> TASKS TO COMPLETE:
a – Print the rows word for word, starting with the first row and ending with the row that contains "I will coord(300,120).", with both of those rows included.
b – Proceed with the review of Merton's journal volume, picking up after its final sentence.

> TEXT EXTRACT:

The title given to this volume does not reflect the turbulence Merton was experiencing in the years covered by this journal. "Searching for Solitude" and "Pursuing the Monk's True Life" were not easy tasks for Thomas Merton. In The Sign of Jonas Merton battles with his dual vocations of being a solitary and a writer and, by the end of the journal, having discovered solitude both through writing and through his work as Master of Scholastics, the impression Merton gives in his masterful epilogue to Jonas, "Fire Watch, July 4, 1952", is that his problems over his vocation have been resolved. As Michael Mott and William Shannon have made clear in their biographies of Merton this was certainly not true. As Shannon notes, "The Sign of Jonas ends when the struggle is just beginning to warm up" for Merton's "most serious crisis of stability yet" and this is where the third volume of journals begins.

Beginning with July 1952 this volume goes up to March 1953 where there is a break up until July 17, 1956 when the journal begins again. Cunningham provides no explanation for the missing years simply stating Merton "kept rather brief journal entries in the last months of 1952 and in 1953, with a hiatus in 1954-1955." (xiii) My major criticism of this volume is that no attempt at an explanation is provided for this hiatus. Patrick Hart, General Editor of these journals, has pointed out that the policy decision was made to publish Merton's journals in their entirety and that the publishers did not wish them to have more than the bare minimum in the way of footnotes to avoid them appearing like "a German doctoral dissertation." The lack of comment on Merton's hiatus of the mid fifties is taking this policy to an extreme and does not help the reader.

From biographies of Merton it is possible to fill in the events of these "missing years" and to find the reason for the hiatus. In early 1953 Merton agreed to a request of Gabriel Sortais, Abbot General of the Cistercian Order, that he cease keeping a journal and l the lack of journal writings from 1953 through to 1956 suggests that Merton was obeying Sortais's wishes.

In the fifties Merton experienced three major periods of instability, two of these, in 1953 and 1959 are covered in A Search for Solitude the other, from 1955 falls into the period when Merton was not keeping a journal but it can be traced in Mott's biography. These periods of instability show Merton's struggle with his vocation and with self doubt, struggles which are not found in Conjectures of a Guilty Bystander. The instability Merton writes of in his own life is an instability which has come to characterise the final decades of this century. Merton's writing in this journal serve as a witness to the qualities which sustained him through these profound periods of instability, especially a deep sense of obedience and a committment to his search for God and for truth.

In the late summer of 1952 Merton mentions three options he is considering as possibilities for greater solitude - the Carthusians, the Camaldolese or the possibility of a separate scholasticate. As Merton's crises in The Sign of Jonas had led to opportunities for greater solitude at Gethsemani so, in response to his 1952 crisis Dom James allowed Merton to use a disused toolshed in the Gethsemani woods for limited periods of time. Merton called the toolshed St. Anne's and writes that "St. Anne's is what I have been waiting for and looking for all my life" adding "everything that was ever real in me has come back to life in this doorway wide open to the sky!" (32.)

> DATA:
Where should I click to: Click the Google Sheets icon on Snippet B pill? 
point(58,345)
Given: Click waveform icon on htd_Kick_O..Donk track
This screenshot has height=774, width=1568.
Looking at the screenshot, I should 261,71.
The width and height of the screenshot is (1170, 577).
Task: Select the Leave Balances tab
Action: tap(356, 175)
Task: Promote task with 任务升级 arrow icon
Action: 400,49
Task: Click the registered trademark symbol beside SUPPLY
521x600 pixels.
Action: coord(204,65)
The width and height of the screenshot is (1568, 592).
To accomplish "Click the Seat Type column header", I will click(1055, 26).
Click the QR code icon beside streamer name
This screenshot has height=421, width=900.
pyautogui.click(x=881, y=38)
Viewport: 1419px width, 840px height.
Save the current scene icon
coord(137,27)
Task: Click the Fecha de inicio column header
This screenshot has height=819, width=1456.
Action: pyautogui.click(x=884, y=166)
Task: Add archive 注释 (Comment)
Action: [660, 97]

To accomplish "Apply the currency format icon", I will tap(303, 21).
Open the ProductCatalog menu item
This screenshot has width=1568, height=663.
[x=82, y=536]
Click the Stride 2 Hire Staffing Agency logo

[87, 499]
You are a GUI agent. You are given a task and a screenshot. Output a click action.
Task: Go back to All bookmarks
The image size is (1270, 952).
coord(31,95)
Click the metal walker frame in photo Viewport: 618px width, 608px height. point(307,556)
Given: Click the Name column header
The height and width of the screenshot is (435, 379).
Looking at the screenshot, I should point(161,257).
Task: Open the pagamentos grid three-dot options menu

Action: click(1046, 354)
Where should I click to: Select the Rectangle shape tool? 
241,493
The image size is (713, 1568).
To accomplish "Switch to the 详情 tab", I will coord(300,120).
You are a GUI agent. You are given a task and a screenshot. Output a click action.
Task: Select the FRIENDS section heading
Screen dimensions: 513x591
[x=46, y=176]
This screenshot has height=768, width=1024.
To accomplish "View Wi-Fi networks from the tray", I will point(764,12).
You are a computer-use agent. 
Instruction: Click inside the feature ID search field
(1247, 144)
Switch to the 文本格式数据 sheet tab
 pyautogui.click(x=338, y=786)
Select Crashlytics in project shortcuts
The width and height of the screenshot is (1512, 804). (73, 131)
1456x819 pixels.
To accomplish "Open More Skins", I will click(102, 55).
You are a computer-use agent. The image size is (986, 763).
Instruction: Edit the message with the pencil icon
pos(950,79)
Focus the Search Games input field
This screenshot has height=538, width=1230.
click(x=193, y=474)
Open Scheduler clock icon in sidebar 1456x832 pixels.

> ANSWERS TO THE EXERCISE:
a –
Where should I click to: Click the Google Sheets icon on Snippet B pill? 
point(58,345)
Given: Click waveform icon on htd_Kick_O..Donk track
This screenshot has height=774, width=1568.
Looking at the screenshot, I should 261,71.
The width and height of the screenshot is (1170, 577).
Task: Select the Leave Balances tab
Action: tap(356, 175)
Task: Promote task with 任务升级 arrow icon
Action: 400,49
Task: Click the registered trademark symbol beside SUPPLY
521x600 pixels.
Action: coord(204,65)
The width and height of the screenshot is (1568, 592).
To accomplish "Click the Seat Type column header", I will click(1055, 26).
Click the QR code icon beside streamer name
This screenshot has height=421, width=900.
pyautogui.click(x=881, y=38)
Viewport: 1419px width, 840px height.
Save the current scene icon
coord(137,27)
Task: Click the Fecha de inicio column header
This screenshot has height=819, width=1456.
Action: pyautogui.click(x=884, y=166)
Task: Add archive 注释 (Comment)
Action: [660, 97]

To accomplish "Apply the currency format icon", I will tap(303, 21).
Open the ProductCatalog menu item
This screenshot has width=1568, height=663.
[x=82, y=536]
Click the Stride 2 Hire Staffing Agency logo

[87, 499]
You are a GUI agent. You are given a task and a screenshot. Output a click action.
Task: Go back to All bookmarks
The image size is (1270, 952).
coord(31,95)
Click the metal walker frame in photo Viewport: 618px width, 608px height. point(307,556)
Given: Click the Name column header
The height and width of the screenshot is (435, 379).
Looking at the screenshot, I should point(161,257).
Task: Open the pagamentos grid three-dot options menu

Action: click(1046, 354)
Where should I click to: Select the Rectangle shape tool? 
241,493
The image size is (713, 1568).
To accomplish "Switch to the 详情 tab", I will coord(300,120).

b –
Merton's second major crisis of the fifties began in the early summer of 1955 and, though not covered in A Search for Solitude, it is worth mentioning briefly in this review as it highlights a pattern in Merton's life, a pattern very evident in this volume of Merton's journals. A visiting abbot had complained of a "hermit mentality" in the community and swept away some of the priviledges Dom James had arranged to provide Merton with more solitude. This led to Merton's application for a transitus to the Camaldolese in June 1955. Following on from this crisis of stability there followed a period of stability for Merton until in 1958 he began actively looking into opportunities once again to become a hermit and in November 1959 applied for an exclaustration to go to Mexico to become a hermit near the Benedictine monastery of Cuernavaca. When Merton's request was turned down he accepted the decision with relief and writes the next day of "a very great peace and gratitude at knowing that I have really, at last, found my definite place and that I have no further need to look, to seek, except in my own heart." (360) As with Merton's earlier crises of stability this crisis led to changes in this position at Gethsemani. In March 1960 Merton was given a quiet cell of his own in the monastery and plans were also begun for a cinder block building that would eventually become Merton's hermitage.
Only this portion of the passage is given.